▸ YOUR TASK: Which lines run from the one with "The image size is (954, 539)." through the end of the data? Retype them exactly, without pictures.

▸ MATERIALS PROVIDED:
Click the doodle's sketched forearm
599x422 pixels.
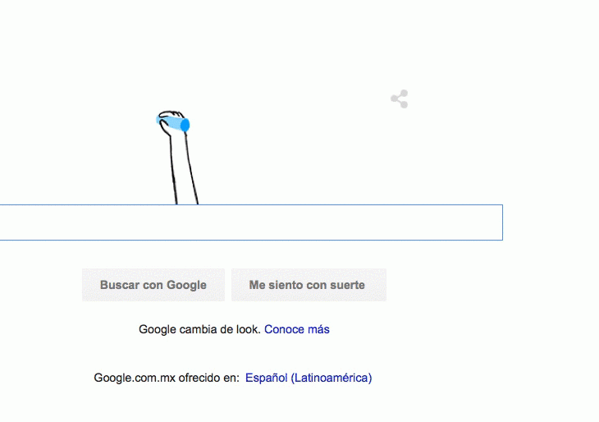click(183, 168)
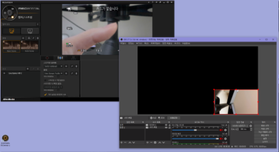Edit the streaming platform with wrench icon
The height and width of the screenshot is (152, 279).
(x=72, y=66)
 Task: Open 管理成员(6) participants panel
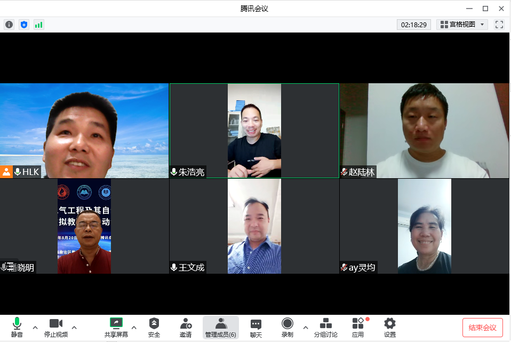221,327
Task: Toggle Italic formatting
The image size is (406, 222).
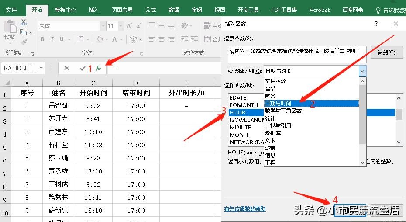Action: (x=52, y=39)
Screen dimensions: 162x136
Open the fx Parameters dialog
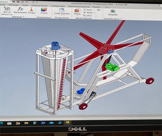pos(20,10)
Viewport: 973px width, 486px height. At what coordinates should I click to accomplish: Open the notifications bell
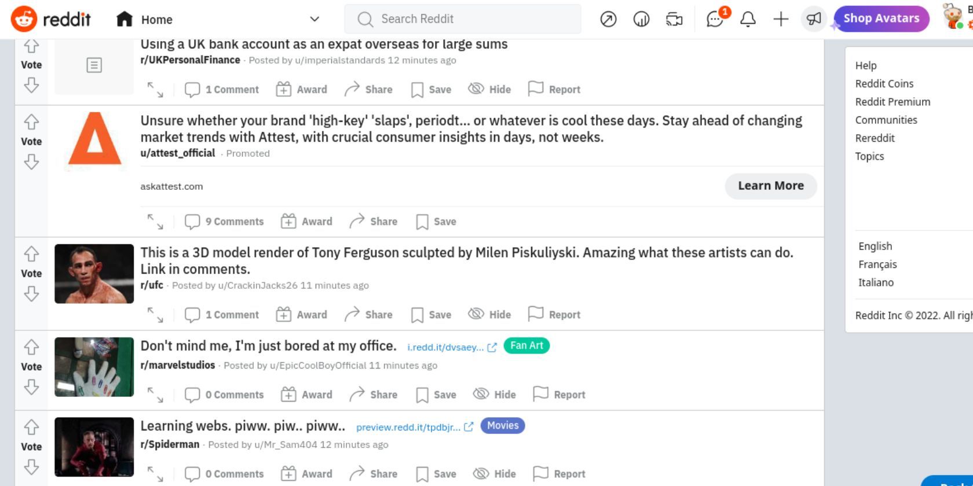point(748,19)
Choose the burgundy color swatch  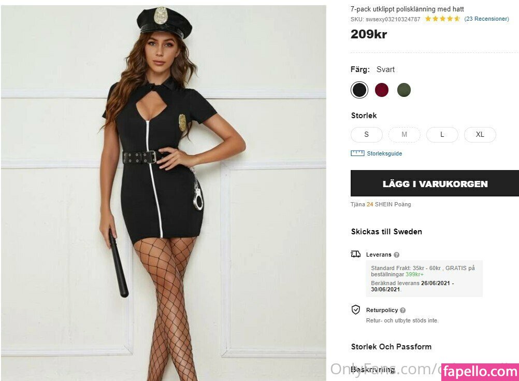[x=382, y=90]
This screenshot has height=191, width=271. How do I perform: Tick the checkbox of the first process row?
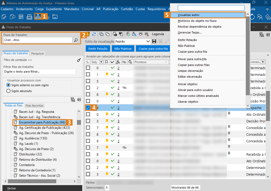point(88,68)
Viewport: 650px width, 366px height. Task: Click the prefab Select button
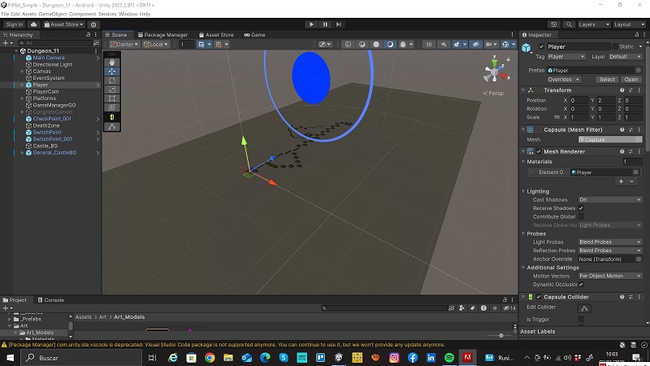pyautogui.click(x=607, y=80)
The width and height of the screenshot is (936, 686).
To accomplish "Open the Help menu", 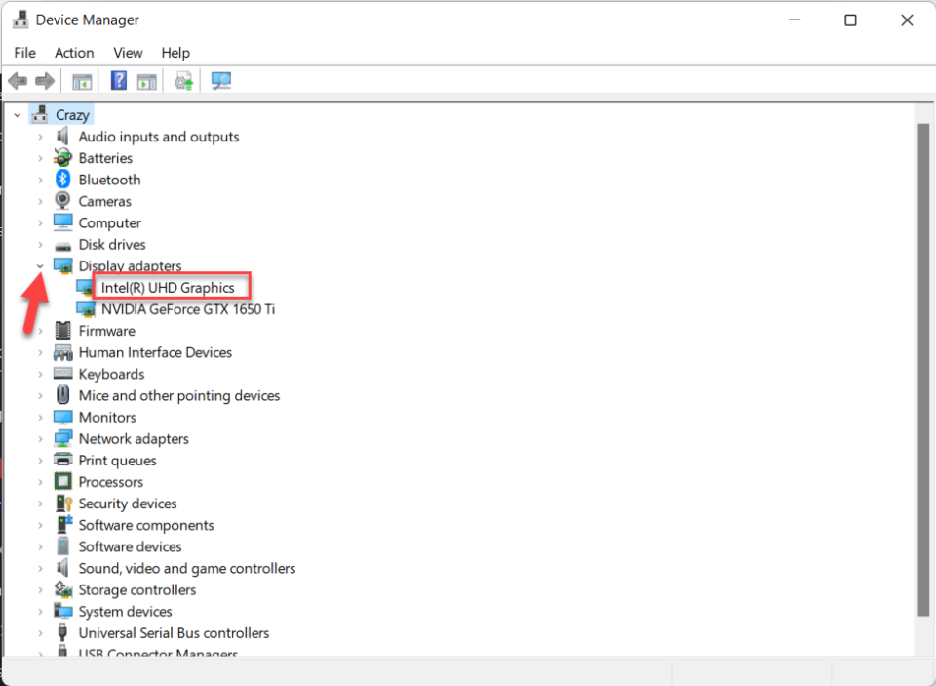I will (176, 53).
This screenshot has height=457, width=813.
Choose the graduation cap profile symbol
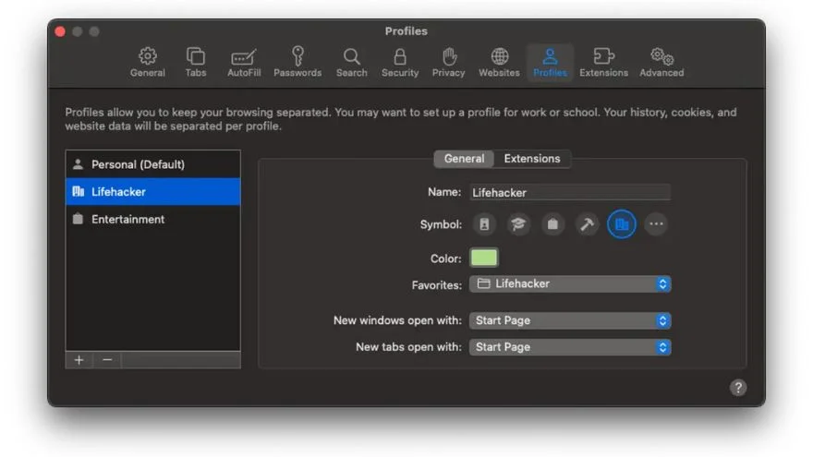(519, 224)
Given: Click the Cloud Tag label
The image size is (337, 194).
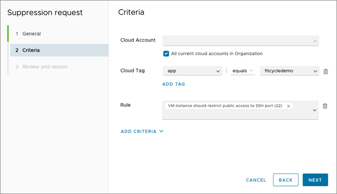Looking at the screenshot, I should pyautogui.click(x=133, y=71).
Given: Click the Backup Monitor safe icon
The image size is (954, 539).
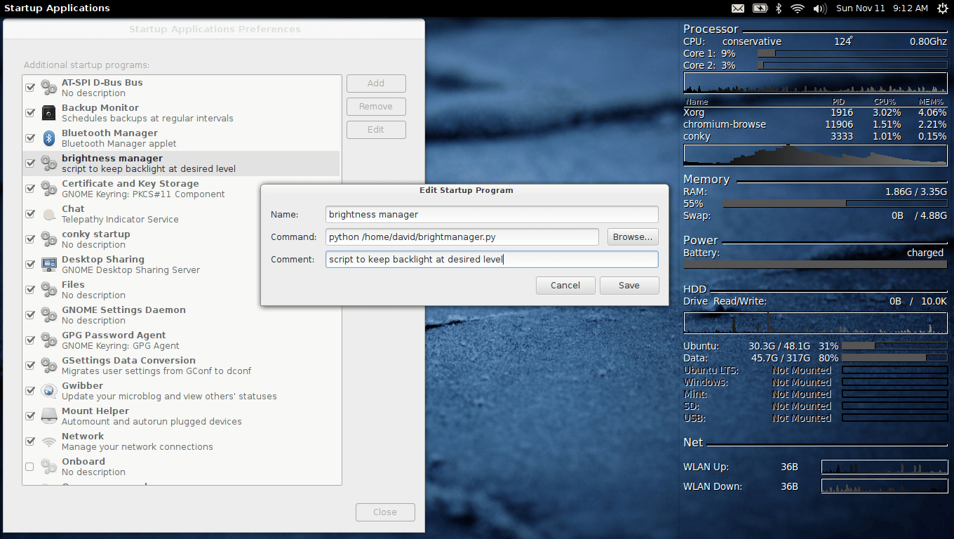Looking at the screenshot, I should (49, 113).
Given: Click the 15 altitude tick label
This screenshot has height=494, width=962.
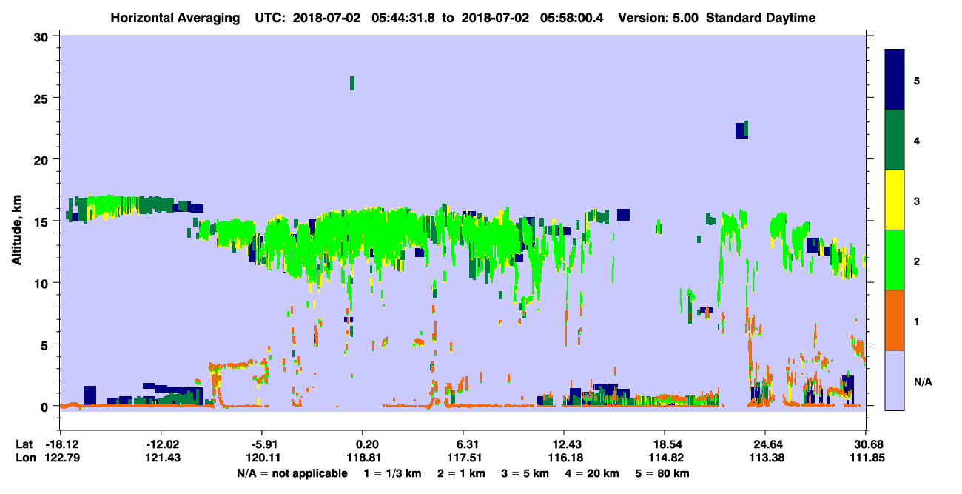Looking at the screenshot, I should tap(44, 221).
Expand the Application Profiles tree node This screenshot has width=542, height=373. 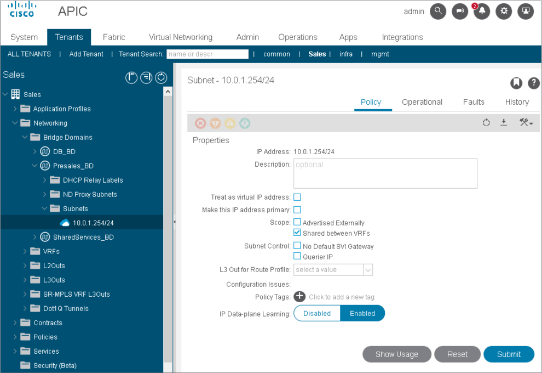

▸ REPLY:
The image size is (954, 539).
Looking at the screenshot, I should (49, 113).
Given: Click the 15 altitude tick label
This screenshot has height=494, width=962.
Looking at the screenshot, I should tap(44, 221).
Expand the Application Profiles tree node This screenshot has width=542, height=373. 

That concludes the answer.